* [課題の内容] モネ展と音楽・舞踊の公演をつづった文章を、最後の文の後から書き継いでもらえますか?

* [本文抜粋]
横浜は混んでいたが、やっぱりモネはモネで、前に立てばその色彩の揺らぎに同化してしまう。

その前に、《音楽と舞踊の小品集 水・空気・光》を見た(聴いた)のは正解だった。私は音楽に絵画的イメージが浮かぶたちなので、直前に見た絵に縛られたかもしれないから。
ピアノ(福間洸太朗、齊藤一也)、ヴァイオリン(﨑谷直人)、チェロ(門脇大樹)の4人の若手奏者の演奏による【第1部 水】と【第3部 光】、その演奏をバックに中村恩恵、首藤康之、折原美樹ら6人のダンサーが踊る【第2部 空気】という構成は、『モネ それからの100年』の展示、「印象派」の言葉を生んだ彼の『印象・日の出』から晩年の『睡蓮』に至る彼の画業に沿ったものと言える。曲目はドビュッシーからメシアンまで。

ダンスとのコラボが新鮮だった。
音とともに描かれる、小さな、動くタブロー。その肢体が描く弧は、重力から解き放たれ、空間を拡張し、地芯へと潜水する。
スクリャービン『ピアノ練習曲』を踊った首藤の、空に向かってほういほういと自転車をこぐような所作は、メシアン『時の終わりのための四重奏曲』(pf,vc,首藤,米沢唯)の最後の方にも繰り返された。私はそこで、セザンヌの『シャトー・ノワール』の空にぽつんと置かれたほの白い一筆(彼の心の星のよう)にまで行って帰ってきたような不思議な気分になった。あるいは、地球の自転。

コダーイ小品はM・グラハムの名作『LAMENTATION』で、伸縮する紫の布を全身にかぶった蓑虫みたいな折原美樹がうにゃうにゃギュルギュル、冷えた地底を這う生き物の蠢きでなんともシュールな世界に耳目をひらかれる。

最後にチェロ・ソロ『鳥の歌』(カタロニア民謡)が来たのは、モネが「鳥が歌うように仕事をしたい」と言ったからかしら(違うだろうが)。

4人の演奏について。
ドビュッシーでの福間の音質、色調は、私にはデジタルすぎた。齊藤、﨑谷、門脇が非常にセンシティヴな響きであったから、一層突出して聴こえ、ラヴェルのトリオでもバランスを欠いた。

* [データ項目]
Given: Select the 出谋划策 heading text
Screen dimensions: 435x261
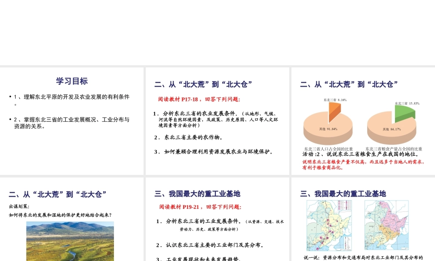Looking at the screenshot, I should [x=20, y=207].
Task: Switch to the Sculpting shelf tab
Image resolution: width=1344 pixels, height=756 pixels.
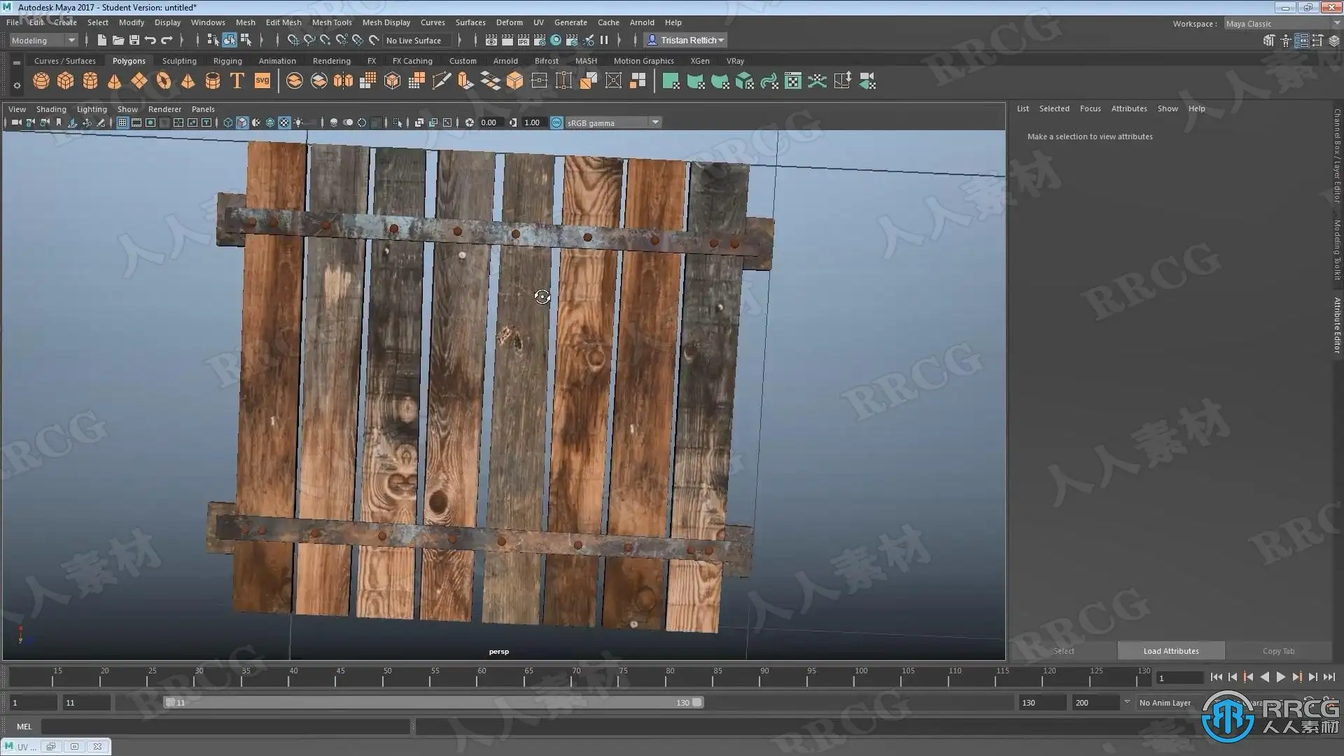Action: pyautogui.click(x=179, y=61)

* [記述回答]
印象派音楽というより有名小品の抜粋であったから、これ以上の言は不要だろう。

***

美術館はチケット売り場が行列で、ちょっと驚く。
『印象・日の出』につながる作品は今回の展示では『セーヌ河の日没・冬』だろうが、やはり目を惹かれる。同じ系列の『テムズ河のチャリング・クロス橋』はうんと薄明になり、私はこういう光の間(あわい)の方が好き。
刻々の変化の定着——水・空気・光か。ステージを思い出す。
展示は4部に分かれ、色彩、筆触、形なきものへの眼差し、拡張するイメージと空間といった言葉が並んでいたから、なるほど、とも。
オマージュとしての現代作品も併置され、この辺りもダンスとのコラボと響きあう。

モネの『睡蓮』は5点。
ぼうっと霞む色調に吸い込まれる。水面に映るのは空の雲。
色彩(「色とは壊れた光」by小林秀雄)を分析分解の容赦ない眼と、その果てにもう一度それを画布に集める眼と(収集でも集合でもなく)、その両眼に苛まれながらおいてゆく、こうとしかありえない一筆一筆の階調を聴く。
ドビュッシーやラヴェルもまた、そのようにあったろう。
メシアン、そしてその直後サントリーサマーフェスで聴いたブーレーズに、言ってみれば「意識と自然」の西欧の系譜を見る。
舞踊における人間の身体は、本来「自然」に含まれようが、そこに何があったか。
その意味で、この2つの企画の響応は素敵に刺激的だった。

なお、印象派の絵と音楽については本誌「五線紙のパンセ」で金子仁美さんが見事な小論『消えゆく「輪郭線」』を展開なさっているので、ぜひお読みいただきたい。

 (2018/9/15)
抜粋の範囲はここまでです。